Thankfully, the apply function exists on Pandas DataFrames and lets us run custom functions for every row.

Applying Python Functions to DataFrame Rows using Apply

We can use the Pandas apply function to apply a single function to every row (or column) in a DataFrame. This allows us to run complex calculations and use those calculations to set column values.

For example, let’s say we had a DataFrame with a keyword_json column containing some JSON representing tags. We might want to parse this JSON and generate a comma separated value list of keywords. This list of keywords could then be set into a keywords column.

First, we declare an extract_keywords function that can be called for every row:

def extract_keywords(row):
    """
    This function takes in a row, gets some JSON representing keywords out of 
    its keyword_json column, and then builds a comma-separated list of values
    that gets set into a new keywords column.
    """

    # Grab our JSON for the keywords we want to process
    data = row['keyword_json']
    # additional JSON cleaning logic omitted for brevity

    # Start with an empty list of keywords
    keywords = ''

    # Loop over all loaded keywords and append them to the string
    loaded_keywords = json.loads(data)
    for item in loaded_keywords:
        keywords = keywords + item['name'] + ','

    # Add the keywords column with the final calculated string
    # If keywords already existed, its value would be replaced
    row['keywords'] = keywords

    # Return the modified row
    return row

Next, we call apply on our Pandas DataFrame to invoke that function once per row.

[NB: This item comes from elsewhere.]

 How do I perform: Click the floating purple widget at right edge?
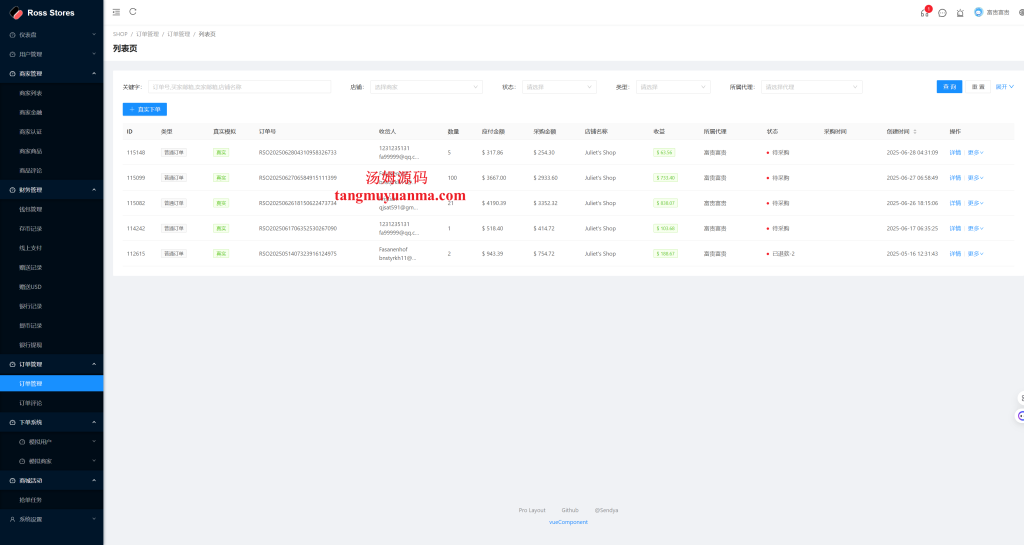pos(1020,415)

Important Note: By default apply will operate on each column instead of each row, so we specify axis=1 to work with rows instead.

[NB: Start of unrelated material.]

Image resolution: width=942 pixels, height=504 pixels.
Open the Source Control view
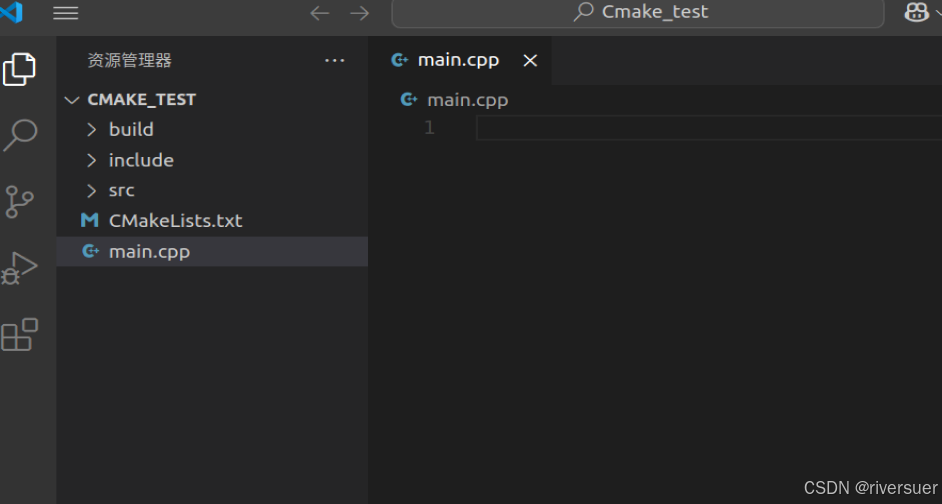pos(19,201)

df = df.apply(extract_keywords, axis=1)

This calls the function once per row and replaces the row with the returned value.

Like almost everything else in Pandas DataFrames, the apply function does not modify the original DataFrame, but returns a new one instead.

Closing Thoughts

The apply function is fairly slow to invoke, but it has a lot of power to allow you to do complex operations on your dataset.

Additionally, storing complex logic in functions instead of trying to do everything inline can improve the readability of your code. Improving readability usually improves maintainability, so this can be a very good thing.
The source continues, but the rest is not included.